His name's Peter Smart, a Whistler local who counts breaking five vertebrae as a "pretty bad fall" and who clearly has little regard for his own personal safety. Which makes him the perfect guide.
"So the skiers will typically be hitting about 130km/h through here," Peter says, pulling to a halt on a particularly steep section towards the middle of the run, before shaking his head. "I saw some gnarly crashes right here, dude; gnarly."
Then Peter's off again, barrelling through a flat section called the "Toilet Bowl", so named because "it forces people to sit back hard on their skis, making it look like - you know". We cruise down through more sickeningly steep sections, where skiers would shoot 30-40 metres through the air after hitting the tiniest lumps during the Olympic Games.
Just for good measure, Peter finishes his tour with a trip through the terrain park, another legacy of the Olympic competition, taking a few of the huge jumps at light speed while the rest of us just watch on in slight awe.
It helps to put things in perspective. The Winter Olympics might seem a fun oddity to those of us watching it on TV in our tropical homes, as it surely must have once done to that Jamaican bobsleigh team. But here in Whistler, trying your hand at the real deal, it suddenly makes sense.
The writer travelled as a guest of Whistler and the Canadian Tourism Commission.

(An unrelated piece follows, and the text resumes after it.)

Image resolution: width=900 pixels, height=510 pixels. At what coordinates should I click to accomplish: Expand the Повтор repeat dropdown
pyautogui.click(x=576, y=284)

Three ways to take it easy in Whistler
1 Scandinave Spa This ridiculously large spa complex set in the middle of the forest has outdoor hot tubs, saunas, steam baths, "Nordic waterfalls", hammocks, indoor lounges and a cafe — in other words, all the things you need after throwing yourself down a mountain all day.
2 Tube Park If it's gentle, mindless fun you're after, the Whistler Tube Park might be the way to go. It's easy: take the conveyor belt to the top, position your tube at the top of a lane, get in and go. No skill (or thought) required.
3 Alta Bistro Another activity good for aching bones is simply sitting down and eating. Alta is one of Whistler's top restaurants, with a focus on locally sourced, sustainable ingredients. Fortunately it tastes good, too.
Nita Lake Lodge has double rooms in Whistler Creekside starting from $C197.45 ($194) a night. nitalakelodge.com.
The bobsleigh and skeleton are done through the Whistler Sliding Centre. Bobsleigh and skeleton rides cost $C149. The Dave Murray Downhill is accessible with a regular Whistler Blackcomb lift pass, which costs $C96. Peter Smart's ski school, Extremely Canadian, charges from $C539 for full-day, custom skiing clinics. extremelycanadian.com.